- **Activity**: Say, as a bare number, how many lines of the listing hold "toolbar".

***

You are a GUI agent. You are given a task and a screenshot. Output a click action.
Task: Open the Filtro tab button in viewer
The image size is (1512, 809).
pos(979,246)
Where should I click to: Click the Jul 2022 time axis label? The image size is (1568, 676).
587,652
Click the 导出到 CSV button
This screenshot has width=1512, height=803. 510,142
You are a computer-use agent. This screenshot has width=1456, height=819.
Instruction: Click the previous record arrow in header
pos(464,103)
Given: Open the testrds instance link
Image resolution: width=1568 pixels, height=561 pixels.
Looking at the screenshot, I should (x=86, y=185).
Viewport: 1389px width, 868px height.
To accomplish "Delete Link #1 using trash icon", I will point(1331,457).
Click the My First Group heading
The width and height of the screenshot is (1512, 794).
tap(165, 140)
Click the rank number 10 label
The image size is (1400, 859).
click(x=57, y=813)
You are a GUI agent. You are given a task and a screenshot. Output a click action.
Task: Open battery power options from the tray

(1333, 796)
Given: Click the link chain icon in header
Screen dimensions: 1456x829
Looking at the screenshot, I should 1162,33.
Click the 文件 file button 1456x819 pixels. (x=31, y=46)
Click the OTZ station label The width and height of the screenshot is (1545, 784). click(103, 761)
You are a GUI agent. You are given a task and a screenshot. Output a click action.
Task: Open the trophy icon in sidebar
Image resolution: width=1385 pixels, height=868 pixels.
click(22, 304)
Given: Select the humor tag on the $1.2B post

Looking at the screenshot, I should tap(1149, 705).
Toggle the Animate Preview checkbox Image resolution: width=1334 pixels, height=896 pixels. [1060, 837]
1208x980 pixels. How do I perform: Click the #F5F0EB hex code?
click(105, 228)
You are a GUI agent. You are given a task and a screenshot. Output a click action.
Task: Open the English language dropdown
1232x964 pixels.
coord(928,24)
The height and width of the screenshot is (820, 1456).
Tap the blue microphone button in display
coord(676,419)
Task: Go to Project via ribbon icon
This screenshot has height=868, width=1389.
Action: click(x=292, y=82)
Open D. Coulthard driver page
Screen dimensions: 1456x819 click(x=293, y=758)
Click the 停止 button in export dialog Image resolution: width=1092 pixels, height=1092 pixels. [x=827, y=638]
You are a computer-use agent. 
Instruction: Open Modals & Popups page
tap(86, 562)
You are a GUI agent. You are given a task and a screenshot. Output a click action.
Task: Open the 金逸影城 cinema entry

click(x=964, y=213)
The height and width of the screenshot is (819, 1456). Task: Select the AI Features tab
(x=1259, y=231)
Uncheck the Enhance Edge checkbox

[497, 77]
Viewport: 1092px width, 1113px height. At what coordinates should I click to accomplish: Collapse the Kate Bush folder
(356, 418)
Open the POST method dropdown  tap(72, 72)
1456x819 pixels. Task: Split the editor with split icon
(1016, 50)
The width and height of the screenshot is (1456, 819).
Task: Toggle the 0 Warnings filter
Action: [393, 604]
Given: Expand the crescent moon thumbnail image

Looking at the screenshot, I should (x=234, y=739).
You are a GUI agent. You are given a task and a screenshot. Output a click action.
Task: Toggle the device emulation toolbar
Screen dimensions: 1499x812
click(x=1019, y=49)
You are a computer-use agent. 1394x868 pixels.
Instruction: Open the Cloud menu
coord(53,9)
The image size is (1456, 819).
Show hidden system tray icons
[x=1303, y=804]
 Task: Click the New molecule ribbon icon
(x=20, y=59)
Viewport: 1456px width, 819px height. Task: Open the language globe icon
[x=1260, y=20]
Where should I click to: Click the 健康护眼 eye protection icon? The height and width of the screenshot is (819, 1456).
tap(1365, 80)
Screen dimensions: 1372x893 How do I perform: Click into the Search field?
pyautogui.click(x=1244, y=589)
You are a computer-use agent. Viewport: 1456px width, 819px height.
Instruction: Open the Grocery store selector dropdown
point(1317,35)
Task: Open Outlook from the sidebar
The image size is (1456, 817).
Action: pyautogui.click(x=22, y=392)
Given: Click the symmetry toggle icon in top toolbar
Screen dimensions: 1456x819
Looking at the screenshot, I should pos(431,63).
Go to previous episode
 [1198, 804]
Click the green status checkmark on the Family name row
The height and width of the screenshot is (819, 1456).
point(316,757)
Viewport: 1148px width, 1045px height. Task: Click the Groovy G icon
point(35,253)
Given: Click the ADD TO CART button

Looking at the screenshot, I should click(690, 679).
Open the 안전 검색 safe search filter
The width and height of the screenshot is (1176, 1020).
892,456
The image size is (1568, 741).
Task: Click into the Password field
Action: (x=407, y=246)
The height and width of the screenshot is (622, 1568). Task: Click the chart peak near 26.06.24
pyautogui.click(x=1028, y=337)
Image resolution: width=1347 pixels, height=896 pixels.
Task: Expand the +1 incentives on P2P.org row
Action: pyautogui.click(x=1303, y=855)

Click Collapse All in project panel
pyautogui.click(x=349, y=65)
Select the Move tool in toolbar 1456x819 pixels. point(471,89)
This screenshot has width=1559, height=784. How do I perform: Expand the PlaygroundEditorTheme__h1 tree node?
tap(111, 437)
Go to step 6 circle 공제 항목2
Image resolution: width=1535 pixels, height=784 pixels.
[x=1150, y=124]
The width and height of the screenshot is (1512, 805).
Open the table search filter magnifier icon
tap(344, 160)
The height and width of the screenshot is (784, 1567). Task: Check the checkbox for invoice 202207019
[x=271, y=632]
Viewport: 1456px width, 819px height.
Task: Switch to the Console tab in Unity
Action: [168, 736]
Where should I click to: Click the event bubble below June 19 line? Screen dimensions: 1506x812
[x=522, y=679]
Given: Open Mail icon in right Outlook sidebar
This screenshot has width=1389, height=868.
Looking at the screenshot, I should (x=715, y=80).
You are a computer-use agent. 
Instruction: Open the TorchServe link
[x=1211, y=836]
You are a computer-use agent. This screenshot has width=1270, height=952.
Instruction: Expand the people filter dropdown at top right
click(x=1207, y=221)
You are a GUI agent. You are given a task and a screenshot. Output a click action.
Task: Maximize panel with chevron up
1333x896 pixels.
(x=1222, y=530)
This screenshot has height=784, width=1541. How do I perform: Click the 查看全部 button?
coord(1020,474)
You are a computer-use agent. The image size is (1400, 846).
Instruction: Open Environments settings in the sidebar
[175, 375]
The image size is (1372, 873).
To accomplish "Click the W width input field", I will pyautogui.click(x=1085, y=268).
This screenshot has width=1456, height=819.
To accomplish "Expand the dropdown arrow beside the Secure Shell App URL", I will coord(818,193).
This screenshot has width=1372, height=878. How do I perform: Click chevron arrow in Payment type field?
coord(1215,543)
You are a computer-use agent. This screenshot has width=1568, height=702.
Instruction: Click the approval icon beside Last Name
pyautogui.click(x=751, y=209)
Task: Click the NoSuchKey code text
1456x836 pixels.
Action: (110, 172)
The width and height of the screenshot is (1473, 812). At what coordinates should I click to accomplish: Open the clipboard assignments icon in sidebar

***

- **Answer to this task**: 3